Nazi filmmaker Leni Reifenstahl used some of the most sophisticated cinematic strategies of her time to create “Triumph of the Will,” the ultimate deification of Hitler and the Third Reich. Charlie Chaplin saw that film and imagined his own parody in “The Great Dictator,” a devastating deflation of Nazi mythology, and one of the most popular movies of its time leading up to World War II. In hindsight, Chaplin wrote in his autobiography that he would never have made the movie, in which he plays a Jewish barber, if he had known about the concentration camps, what we now call the Holocaust. He would not have wanted to inadvertently enflame murderers to further violence.
Even a superficial study of the history of satire – begin with Wikipedia – reveals it to be an ancient form, well-established in Greek and Roman literature, and seen as potentially dangerous from the beginning. Plato himself blamed the death of Socrates, at least in part, on the ridicule heaped upon old Soc by Aristophanes in the play Clouds.
What could be more outrageous than Jonathan Swift in 1729 offering anonymously “A Modest Proposal” that poverty in Ireland could be solved by selling the oversupply of Irish babies as food for the upper class Brits: “A young healthy child well nursed, is, at a year old, a most delicious nourishing and wholesome food, whether stewed, roasted, baked, or boiled; and I make no doubt that it will equally serve in a fricassee or a ragout.”
Of course there were those who read Swift and thought his proposal was serious – and barbarous – an encouragement of cannibalism. This reveals one of the problems of satire. The capacity to understand irony, one of the essential strategies of satire, includes the ability to embrace a message and realize that it means something different – even the opposite – of what it delivers on the literal level.
Swift and most other satirists exist in a tradition that allows them to color outside the lines. A stock character in Shakespeare was the “licensed Fool,” the court jester, one of the only figures who could speak truth to power. That license came with danger. If the King didn’t laugh his head off at your impertinence, he might decide to have yours cut off. In cultures where satirists do their best work – like America, Great Britain, and France – there exists a social contract where writers and artists can walk along a ledge with a safety rope around their ankles.
Fanatics have changed that equation. Religious leaders put a death sentence on Salman Rushdie. Countries that publish the work of Danish cartoonists see their embassies threatened. Churches of the infidels are attacked, lives lost. And now an editorial meeting is interrupted by hooded assassins.
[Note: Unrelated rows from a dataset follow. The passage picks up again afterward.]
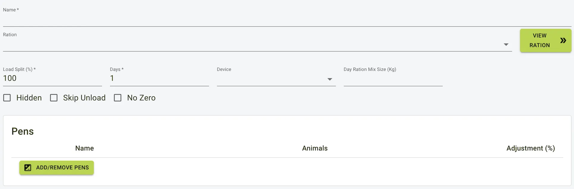Click the dropdown arrow icon next to Ration
The height and width of the screenshot is (189, 574).
coord(506,44)
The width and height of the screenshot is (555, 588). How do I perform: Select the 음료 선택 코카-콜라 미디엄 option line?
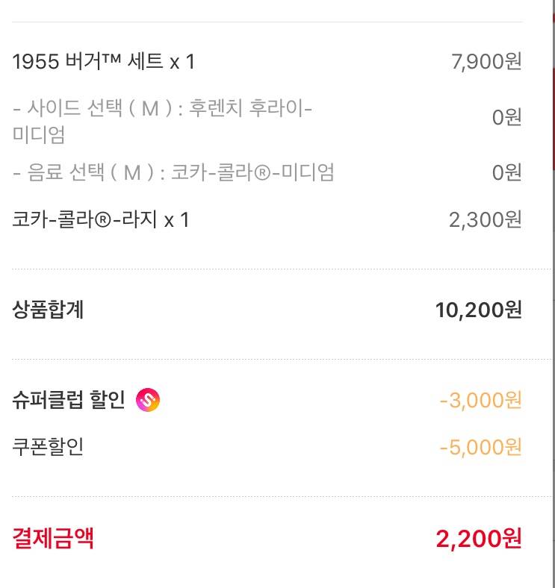coord(173,172)
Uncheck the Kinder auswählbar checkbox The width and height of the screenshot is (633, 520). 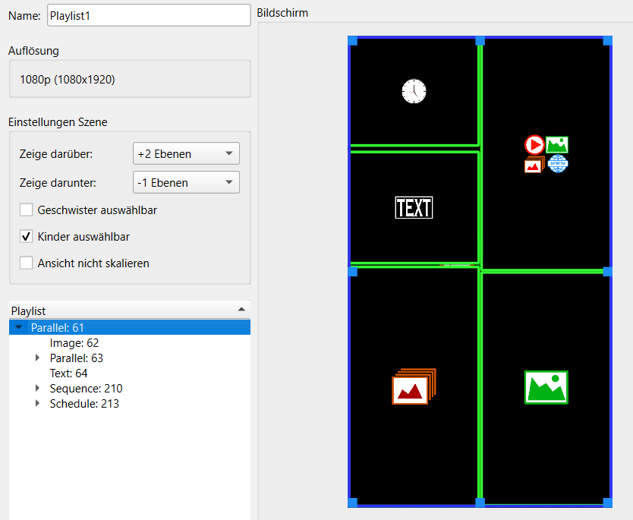27,237
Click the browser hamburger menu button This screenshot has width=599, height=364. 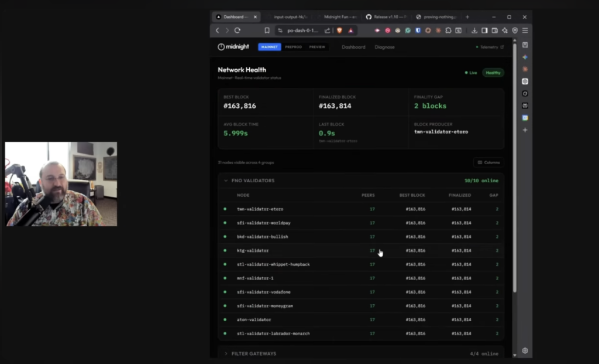click(525, 30)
Are we prepared wage violent war to protect the work of cartoonists and satirists? At some point, the answer has to be yes. That said, I cannot help but remember Chaplin’s statement that he would not have created his Hitler satire if he knew about the concentration camps. I want to see the movie “The Interview” as soon as I can to wave the flag of free speech against the digital terrorists who hacked SONY. But do I think it was a good idea to create a film in which American characters are sent to assassinate the living president of an actual country? My answer is no.
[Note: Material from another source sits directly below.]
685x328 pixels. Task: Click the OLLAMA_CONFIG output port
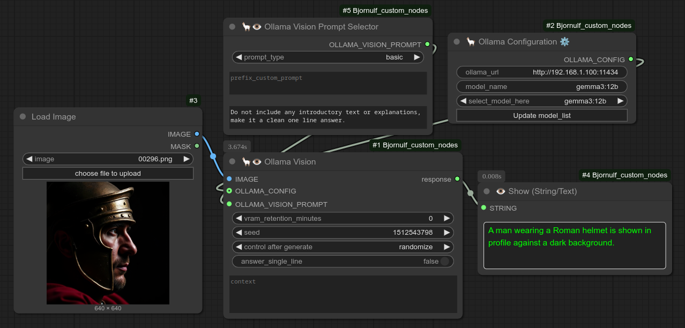(631, 59)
One of the advantages of satire is the power of the veil, the ability of artists such as Swift or Huxley or Orwell to create worlds that seem brave and new, but are really our native lands in disguise. There is no battling the killers in Paris, or those who celebrate their crimes, with words and images. They and their kind must be brought to justice. We grieve with the dead as brothers and sisters of the image and the word.
Their lives are a testament to the power and dangers of free expression – which can come with such a terrible cost.